According to Attorney Richard Vetstein who blogged about the case, the Prosky family of Mansfield, Massachusetts agreed to sell 45 acres of developable land to KGM Custom Builders. The sale price hinged on the number of lots KGM could acquire permits for which required them to spend over $300,000 and five years to finally obtain permits to develop 60 residential units.
Well, we change our mind, we don’t want to sell to you
During this time, the Prosky family received a better offer which brought in to question KGM’s calculations of the purchase price. Since the builders had invested so much time and money, they were unwilling to negotiate on the already agreed upon terms, and scheduled a closing. Enter the attorneys.

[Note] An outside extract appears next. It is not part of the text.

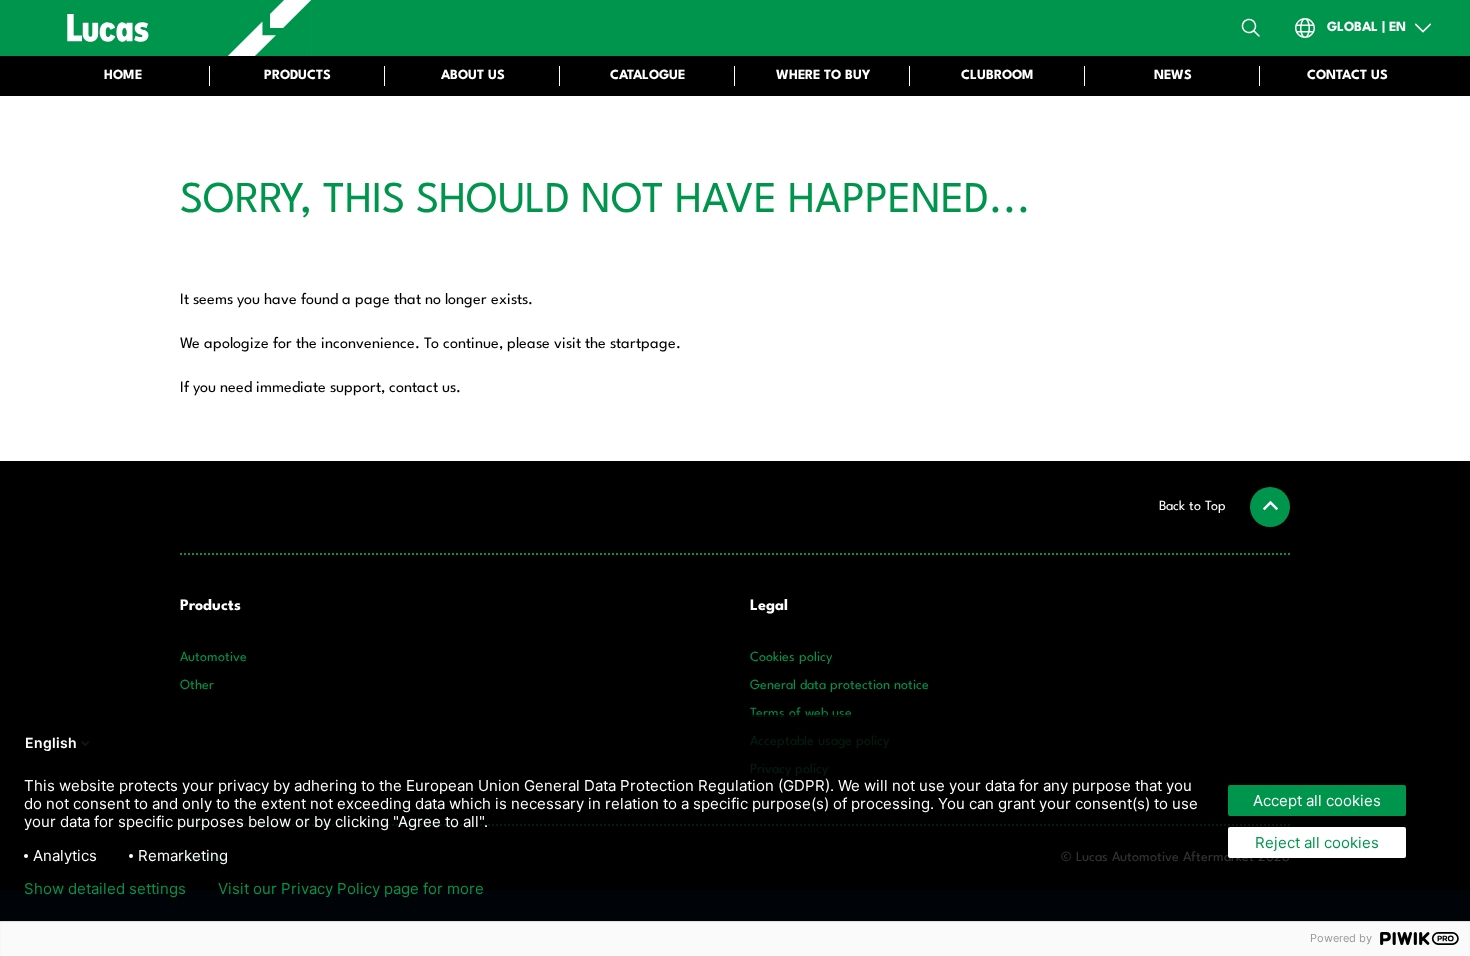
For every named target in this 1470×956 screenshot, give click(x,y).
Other (197, 685)
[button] (1224, 507)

The Prosky’s attorney told KGM to calculate damages because they no longer wanted to sell, but a closing was still scheduled. On the closing date, the Prosky’s attorney showed up, along with a professional videographer. The attorneys began yelling at each other, and in an extremely childish gesture, KGM’s attorney turned off the electricity to the building, presumably so the videographer would not be able to work, but he was able to capture everything with a battery backup. The Prosky’s attorney refused to release their closing documents and after more shouting, the attorney for KGM left.

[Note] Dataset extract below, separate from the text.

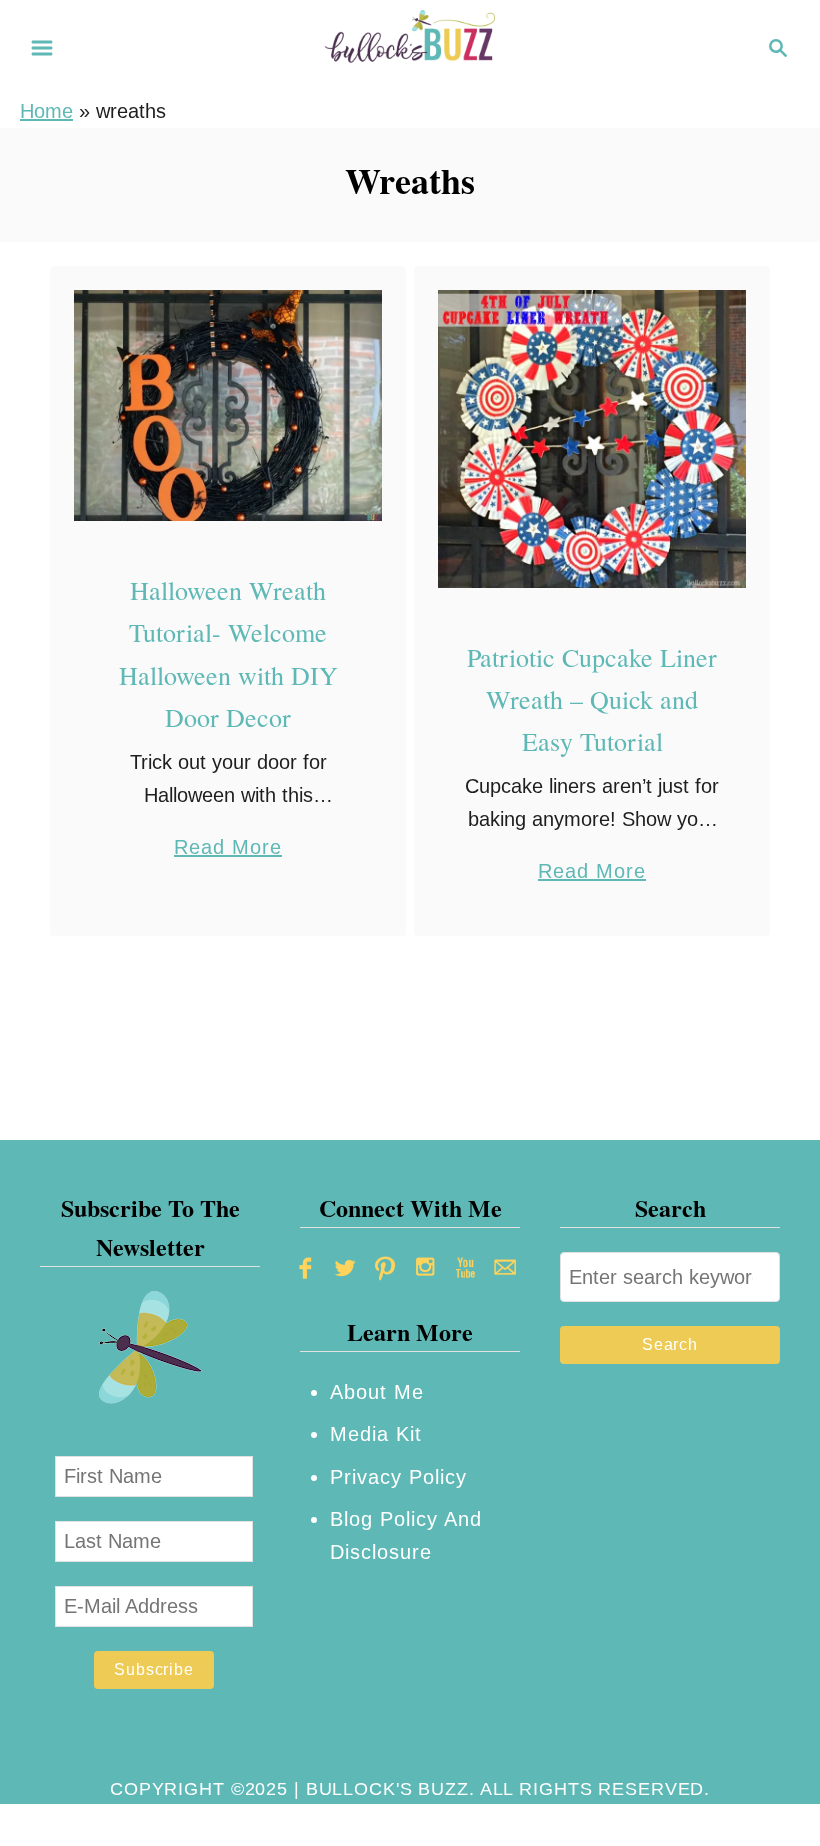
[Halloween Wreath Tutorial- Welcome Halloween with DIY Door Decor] (228, 406)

After the screaming came the lawsuits
Then the lawsuits began. KGM sued the sellers, and a trial judge ruled in favor of the sellers, calculating the sale price of the land at over $1 million. However, the judge also ruled the sellers had engaged in anticipatory repudiation and gave the buyer the option of continuing with he deal or accepting the liquidated damages.
Damages of nearly $500,000 (in permit costs and attorney fees) were awarded. The sellers decided to appeal. Long story short, the Massachusetts Supreme Judicial Court agreed, but reduced the fee by $120,000 (however, interested accrued will likely cost this much anyway).
The lesson here: be careful what you do and say, no matter what circumstances may appear at a closing, because it could come back and cost you not only a sale, but also, punitive damages and your reputation.